John: I think this album, too, gets back to what's the point of things, and for us it was really like wow, we can have fun doing this. Where before it was like "art, metaphor...", now it's like "I want this song to be really fun."
Jonathon: I think that's the nice thing about where we're at. We had just separated with our management, we didn't have a label, and we just made music for the sake of music - for what we wanted and what we loved about it. So I think there was also a freedom there in that sense.

How about the most unexpected thing?
Jeremy: MTV.
Randy: Yeah, probably MTV.
Jeremy: Getting that magical call on October 1st from MTV Network in NYC. They never call us, it was totally weird. Now they call us all the time.
John: Oh yeah, I have them on speed dial.
Randy: People love what we're doing, and that's like, amazing to me. It's exciting, and humbling, and it's so emotional. We're artists, and every night we go up there and basically we share who we are at our core.
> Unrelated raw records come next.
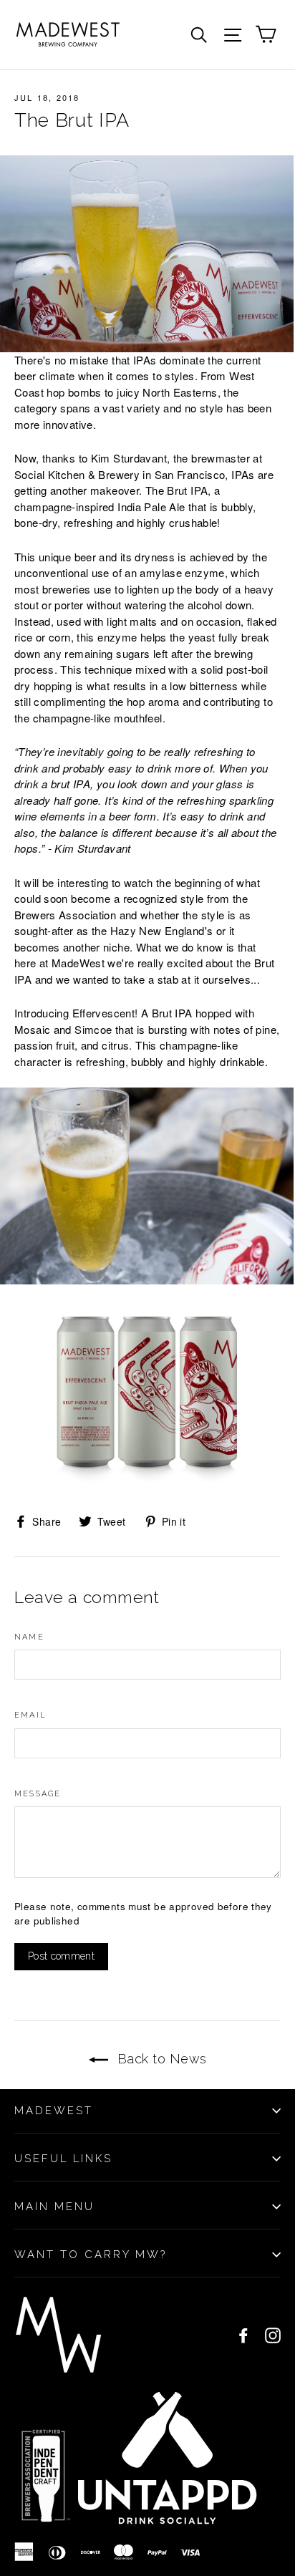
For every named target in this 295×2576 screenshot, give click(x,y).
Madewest (53, 2110)
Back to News (160, 2058)
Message (37, 1793)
That people are coming out to experience that, and walk away with something...it's hard to explain. It's pretty amazing.
Jonathon: That was profound, Randy. Very profound.
John: It's kind of weird to remember that, too, because you do it every single night. So you get kind of jaded to it, until someone says "this song's changed my life", it's like "Wait, what? Which song?! I'm so tired of that song. Really? ...what about Track 6?"

Anything else you would like to add?
John: Java java.
Steven: Yeah, buy the record and come out to a show and join us...
Jonathon: In camaraderie!
Steven: Yeah, it's a weird experience right now. We made a record, now we're out on the road, and it's fun.
Jonathon: Come celebrate with us!
Steven: Come on out and hang out with us!